> [Work item]: Print this span of the material below exactly: the line with "The image size is (446, 291).", the line with "This screenshot has height=653, width=797.", and every line between them, but nothing else.

Segment Start: Information provided

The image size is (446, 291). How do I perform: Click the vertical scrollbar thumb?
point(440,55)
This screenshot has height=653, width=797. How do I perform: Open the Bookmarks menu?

Segment End: Information provided
Segment Start: Information provided

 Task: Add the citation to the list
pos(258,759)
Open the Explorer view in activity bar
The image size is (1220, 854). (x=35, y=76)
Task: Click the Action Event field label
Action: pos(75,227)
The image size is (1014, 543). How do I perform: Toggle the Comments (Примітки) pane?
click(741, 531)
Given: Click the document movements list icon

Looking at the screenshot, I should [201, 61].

Segment End: Information provided
Segment Start: Information provided

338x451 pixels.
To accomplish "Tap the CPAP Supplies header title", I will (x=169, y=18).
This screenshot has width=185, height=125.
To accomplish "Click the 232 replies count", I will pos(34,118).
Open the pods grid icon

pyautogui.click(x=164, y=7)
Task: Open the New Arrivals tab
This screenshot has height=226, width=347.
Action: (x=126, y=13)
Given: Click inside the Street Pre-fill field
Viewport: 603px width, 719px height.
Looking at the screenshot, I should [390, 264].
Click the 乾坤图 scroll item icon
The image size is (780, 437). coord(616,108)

Segment End: Information provided

> [Response for this exercise]:
The image size is (446, 291). How do I perform: Click the vertical scrollbar thumb?
point(440,55)
This screenshot has height=653, width=797. How do I perform: Open the Bookmarks menu?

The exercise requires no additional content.